Support People & Organizations the Support Bats
NorCalBats is dedicated to the rescue, rehabilitation and release of bats throughout Northern California. In addition, they are committed to public education regarding the environmental benefits of bats, and dispelling fears and myths that lead to the death of roosts and colonies. Located in the Sacramento Valley, trained volunteers care for injured and orphaned bats throughout the valley and surrounding foothills.
Corky, founder of NorCalBats recently posted on Facebook: “It’s time to say good-bye to the Bat Van.”
The Bat Van worked hard for many years, going over 250,000 miles. Many of those miles were driven picking up bats in need of rescue, taking bats to vets, and going all around California teaching children and adults about bats.
Corky is an inspiration to so many of us as well as to thousands of children whom she has taught about nature and the environment.
You can help Corky help bats by making a donation here: New Bat Van for Corky Quirk Any amount helps!
More Fun Ways to Get Kids Excited About Bats!
Do a Bat Craft
- Black Construction Paper
- Googly Eyes
- Trace both hands on the black construction paper
- Cut out hands
- Glue the palm sections of the hands together, overlapping, with the thumbs up. (See picture 5)
- Glue on googly eyes
- Let Dry!
- Read these 10 Fun Facts About Bats!
10 Fun Facts About Bats
2) There are more than 1,400 species of bats in the world.
3) One insect-eating bat can consume 2,000-6,000 insects in a single night!
4) Bats are important in controlling many disease- carrying and crop-harming insects. They save US farmers over $1 billion annually!

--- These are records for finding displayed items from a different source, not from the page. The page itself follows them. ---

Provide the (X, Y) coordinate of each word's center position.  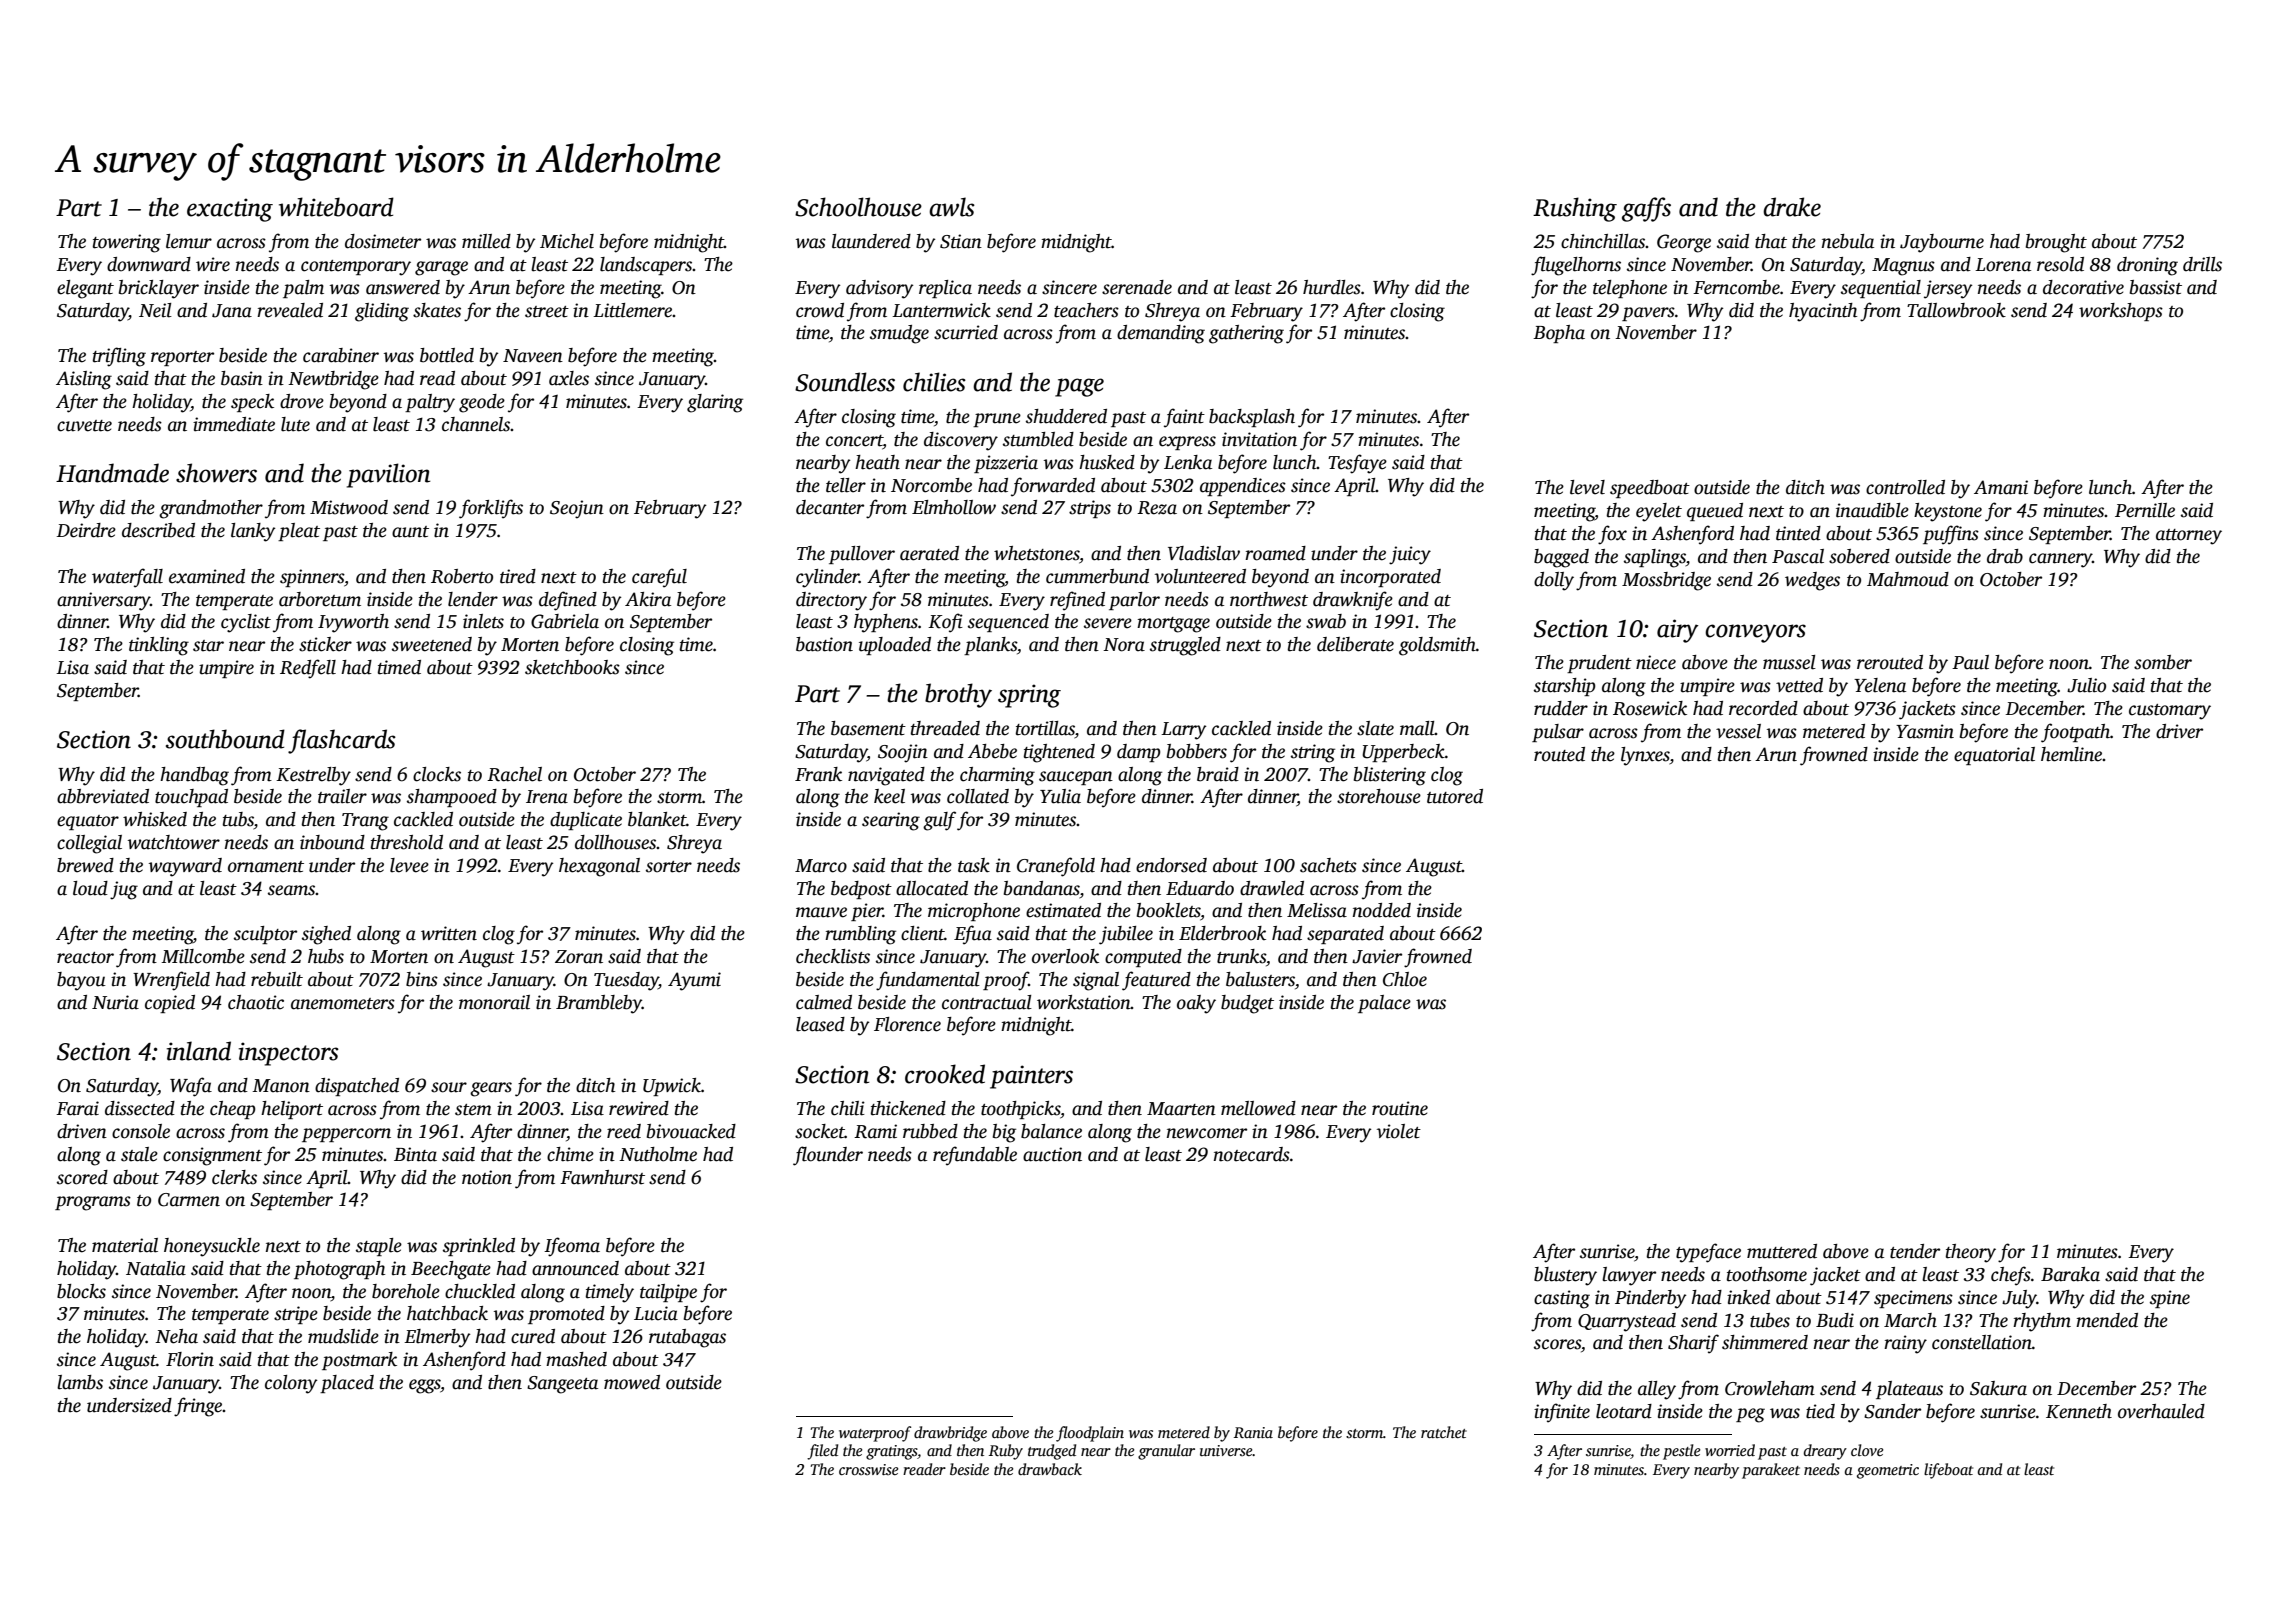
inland (199, 1051)
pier (867, 912)
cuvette (84, 426)
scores (1557, 1344)
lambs (80, 1382)
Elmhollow (954, 507)
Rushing (1575, 209)
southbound (225, 739)
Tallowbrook (1956, 310)
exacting (230, 210)
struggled (1185, 646)
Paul (1970, 662)
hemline (2072, 754)
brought (2056, 243)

5) Fruit-eating bats spread seeds as they fly and digest food, which reseeds deforested land.
6) The smallest bat in the world is the Kitties hog-nosed bat, also known as the Bumblebee Bat. It weighs as much as a dime and has a six-inch wingspan. Small bats are called microbats and are found all over the world. They are the only bats found in North and South America. They have large ears, small eyes, small bodies, and use echolocation to find food. They eat a wide range of food, including: insects, nectar, fish, fruit, frogs, and blood.

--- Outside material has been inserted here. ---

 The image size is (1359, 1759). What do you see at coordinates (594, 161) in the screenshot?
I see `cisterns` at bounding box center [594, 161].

7) Nectar-feeding bats pollinate many valuable plants including bananas, balsa wood, agave, mangoes, and cashews.
8) In addition to sight, many species of bats have ultrasonic sonar capabilities (echolocation), which they use to navigate and catch insects in total darkness.
9) There are three species of vampire bats that drink blood from non-human animals such as cows, pigs, goats, and chickens. These small bats live in southern Mexico, Central America, and South America.
10) The largest bat in the world is the Malayan flying fox. It weighs two pounds and has a six-foot wingspan! Large bats are called megabats, or flying foxes, because their faces look like the face of the dog. All megabats live in Africa, Asia, or Australia and consume only fruit nectar.